« Dans la ville »: Chienne de vie

Un vœu sur les chiens, ça me faisait doucement rigoler. Moins, maintenant : je suis un peu moins bête.

Mercredi 6 décembre,

Longue et dense journée. Il est tard et j’ai des invités et un repas à préparer. Vite, les courses. Vite, rentrer. Le temps est compté. Compte à rebours.

J’attache mon vélo au parking de ce supermarché de la Côte Pavée. Ils ferment tard et c’est assez grand. Pratique. Cher aussi. On se préoccupera plus tard de ce que cela veut dire, des conditions de travail des caissiers, des préparateurs de commande qui s’affairent dans les rayons, s’échinant à courir pour gagner quelques sous en échange d’un “délivre moi ma commande”. Transaction dissymétrique, déshumanisée et déshumanisante. Les temps changent et j’ai l’impression parfois comme d’une extension du gris. Je suis peu empressé de m’y engouffrer.

Cette longue journée avait aussi été pleine, belle, “utile” – me laissant bouffi de contentement. C. est là. Frigorifié. Recroquevillé sur les marches du hall d’immeuble avec sa chienne. L’air est humide. Il fait froid. Il m’adresse doucement : “Allez-y, je surveille votre vélo”.

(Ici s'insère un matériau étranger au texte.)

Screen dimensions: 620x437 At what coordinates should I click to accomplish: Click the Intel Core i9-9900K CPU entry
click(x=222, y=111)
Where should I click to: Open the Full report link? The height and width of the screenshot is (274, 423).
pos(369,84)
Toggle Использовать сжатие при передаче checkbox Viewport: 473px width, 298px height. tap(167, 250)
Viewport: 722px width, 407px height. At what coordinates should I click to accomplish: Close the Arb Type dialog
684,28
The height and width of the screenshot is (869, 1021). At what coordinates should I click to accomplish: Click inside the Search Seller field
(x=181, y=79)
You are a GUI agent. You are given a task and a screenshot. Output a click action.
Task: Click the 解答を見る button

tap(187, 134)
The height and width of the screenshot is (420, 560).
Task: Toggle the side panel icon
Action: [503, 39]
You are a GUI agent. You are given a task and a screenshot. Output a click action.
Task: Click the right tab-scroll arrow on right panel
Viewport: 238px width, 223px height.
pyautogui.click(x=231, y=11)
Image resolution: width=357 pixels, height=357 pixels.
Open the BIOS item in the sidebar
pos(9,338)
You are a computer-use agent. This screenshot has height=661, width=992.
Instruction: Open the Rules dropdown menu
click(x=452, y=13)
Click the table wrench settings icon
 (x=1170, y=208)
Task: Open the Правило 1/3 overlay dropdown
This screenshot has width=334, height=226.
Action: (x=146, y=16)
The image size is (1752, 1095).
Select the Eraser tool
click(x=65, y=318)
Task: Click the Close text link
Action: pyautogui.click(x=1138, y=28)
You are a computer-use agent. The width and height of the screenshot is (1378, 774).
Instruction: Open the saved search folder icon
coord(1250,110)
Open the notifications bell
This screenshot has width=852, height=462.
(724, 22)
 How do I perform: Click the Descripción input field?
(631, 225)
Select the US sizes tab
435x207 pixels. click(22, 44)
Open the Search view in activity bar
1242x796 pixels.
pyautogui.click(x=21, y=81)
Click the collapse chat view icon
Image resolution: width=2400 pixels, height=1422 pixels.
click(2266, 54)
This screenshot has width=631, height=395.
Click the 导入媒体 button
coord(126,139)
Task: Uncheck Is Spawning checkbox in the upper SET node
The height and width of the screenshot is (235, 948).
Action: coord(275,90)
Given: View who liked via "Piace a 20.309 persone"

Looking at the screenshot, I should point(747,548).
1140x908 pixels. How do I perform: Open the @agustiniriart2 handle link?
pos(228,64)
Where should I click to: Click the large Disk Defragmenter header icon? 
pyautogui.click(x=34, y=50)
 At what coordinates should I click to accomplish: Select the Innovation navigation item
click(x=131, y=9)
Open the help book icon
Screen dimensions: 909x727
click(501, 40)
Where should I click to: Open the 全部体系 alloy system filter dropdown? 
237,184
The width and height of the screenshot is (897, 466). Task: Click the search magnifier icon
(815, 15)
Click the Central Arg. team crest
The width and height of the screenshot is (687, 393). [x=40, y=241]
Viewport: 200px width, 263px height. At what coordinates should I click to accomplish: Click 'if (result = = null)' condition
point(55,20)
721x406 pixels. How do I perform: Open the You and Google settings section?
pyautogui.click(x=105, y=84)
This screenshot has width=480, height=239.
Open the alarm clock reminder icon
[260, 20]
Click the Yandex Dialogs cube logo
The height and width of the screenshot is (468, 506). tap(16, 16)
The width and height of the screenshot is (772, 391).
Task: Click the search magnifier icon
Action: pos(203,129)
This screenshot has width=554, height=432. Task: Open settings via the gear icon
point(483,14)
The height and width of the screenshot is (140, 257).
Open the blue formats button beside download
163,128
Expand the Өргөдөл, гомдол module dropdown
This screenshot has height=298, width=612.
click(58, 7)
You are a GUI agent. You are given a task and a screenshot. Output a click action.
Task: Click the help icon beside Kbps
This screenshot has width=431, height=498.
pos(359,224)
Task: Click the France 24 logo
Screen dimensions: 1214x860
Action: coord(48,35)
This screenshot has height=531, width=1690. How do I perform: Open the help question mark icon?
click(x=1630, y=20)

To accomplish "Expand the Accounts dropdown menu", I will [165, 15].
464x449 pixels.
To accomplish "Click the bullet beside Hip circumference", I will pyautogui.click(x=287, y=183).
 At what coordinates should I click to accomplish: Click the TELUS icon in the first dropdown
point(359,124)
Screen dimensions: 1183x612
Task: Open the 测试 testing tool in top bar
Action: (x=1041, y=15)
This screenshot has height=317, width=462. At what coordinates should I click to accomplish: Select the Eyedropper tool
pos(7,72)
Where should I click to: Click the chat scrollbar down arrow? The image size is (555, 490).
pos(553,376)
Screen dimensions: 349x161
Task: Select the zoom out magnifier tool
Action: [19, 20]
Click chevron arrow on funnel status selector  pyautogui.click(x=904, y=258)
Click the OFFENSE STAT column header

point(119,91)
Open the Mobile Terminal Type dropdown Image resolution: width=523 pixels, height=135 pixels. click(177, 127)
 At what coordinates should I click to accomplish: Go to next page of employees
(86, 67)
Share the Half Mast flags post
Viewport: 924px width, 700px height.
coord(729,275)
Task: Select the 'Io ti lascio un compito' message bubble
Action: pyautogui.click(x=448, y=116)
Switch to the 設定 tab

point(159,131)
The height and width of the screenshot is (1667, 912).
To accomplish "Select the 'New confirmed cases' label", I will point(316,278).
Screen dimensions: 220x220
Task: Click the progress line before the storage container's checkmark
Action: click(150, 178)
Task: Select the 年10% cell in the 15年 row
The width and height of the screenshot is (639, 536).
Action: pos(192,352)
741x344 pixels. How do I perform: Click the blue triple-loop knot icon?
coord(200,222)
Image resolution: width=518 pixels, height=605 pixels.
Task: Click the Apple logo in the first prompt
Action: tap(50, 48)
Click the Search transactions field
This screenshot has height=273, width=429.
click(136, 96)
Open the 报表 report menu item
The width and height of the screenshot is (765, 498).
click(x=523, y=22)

Je me rapproche. Nous papotons, nous saluons, nous nommons. “De quoi avez-vous besoin, C.” ? Pour lui, ce sera un camembert – son fromage préféré – et pour sa chienne, ce pâté de la marque distributeur de la chaîne. Le moins cher, il y tient : ne pas incommoder.

Les courses comme une plongée en apnée. Marcher dans les rayons bousculé par ces auto-entrepreneurs renfrognés qui se hâtent de constituer les commandes à délivrer. Leur balai-bousculade me divise entre compréhension et malaisance. Mais, qu’est-ce que je fais dans ce lieu ! Je me hâte à mon tour. En sortir au plus vite, c’est trop ! Trop triste, trop pressant, trop cher.

Retour au vélo. Tout à mon contentement d’avoir quelque chose à leur donner.

C. me dit la place que sa chienne occupe : “C’est ma famille”. Un choix. Coûteux. Qui se paye au prix fort : marcher, dormir dehors. “Les sans domiciles fixes déjà,  bon… mais, avec des chiens, non !” Un choix à dormir dehors quand C. met trop de temps pour rentrer aux Pradettes où il est accueilli. Côte pavée – Pradettes : des heures de marche puisque les chiens ne sont pas acceptés dans les transports en commun. Il essaye quand il en a l’audace, y parvient parfois. Au risque du rejet. Un de plus.
Je lui indique que l’accueil des chiens sur le réseau Tisséo sera porté ce jeudi 7 décembre au conseil métropolitain. Surpris, il se redresse, souligne l’importance et la nécessité d’une telle mesure. C. démonte d’avance l’argument des propriétaires de chiens peu scrupuleux : leur rapport au chien n’est que la projection de leur rapport aux autres. Lui est attentionné. Il argumente : il faut savoir s’occuper de son chien. Il n’a pas dressé le sien à le défendre. Il me raconte leur rencontre : un collègue à la rue voulait lui vendre un chiot mais comme il n’en avait pas les moyens il avait proposé de venir tous les jours amener des croquettes à la mère jusqu’à la naissance. Tous les jours, gagner un peu plus d’argent pour les croquettes ou renoncer à manger. Promesses tenues. Depuis, ils sont inséparables. Elle est “sa famille”. Tout juste espère-t-il qu’elle pourrait le secourir s’il était agressé.

Je le quitte. Lui, plus ouvert, plus droit, expressif.

Ce jour, un vœu portant sur les chiens, auquel je n’attachais que peu d’importance – au regard des nobles enjeux traités par cette assemblée du conseil métropolitain ; un vœu dis-je m’a rendu moins bête. Il a surtout illuminé le visage d’un homme transi.


“Le goût de la politique” , qu’ils disent !

Vendredi 8 décembre,
Le vœu a été saccagé d’une réécriture fielleuse et sans imagination par la majorité : manipuler les faits, se pousser du col, saupoudrer de moraline. Et de plus, il n’a même pas été présenté, même pas été débattu.  Il faudrait le mettre à jour… mais quelle fatigue !

Je repasse devant ce supermarché; ils n’y sont pas mais nous nous y reverrons. Que dire alors ? Dire le dégoût d’une politique qui n’est que du semblant et qui, de nuance de gris en nuance de gris, nous entraîne vers des jours plus sombres ?

Mais les circonstance obligent : relever la tête et regarder un peu plus loin devant, se laisser griser par le vélo qui glisse dans la pente, le corps en alerte. Se reconnecter. Renouer avec l’espoir et en cultiver le goût.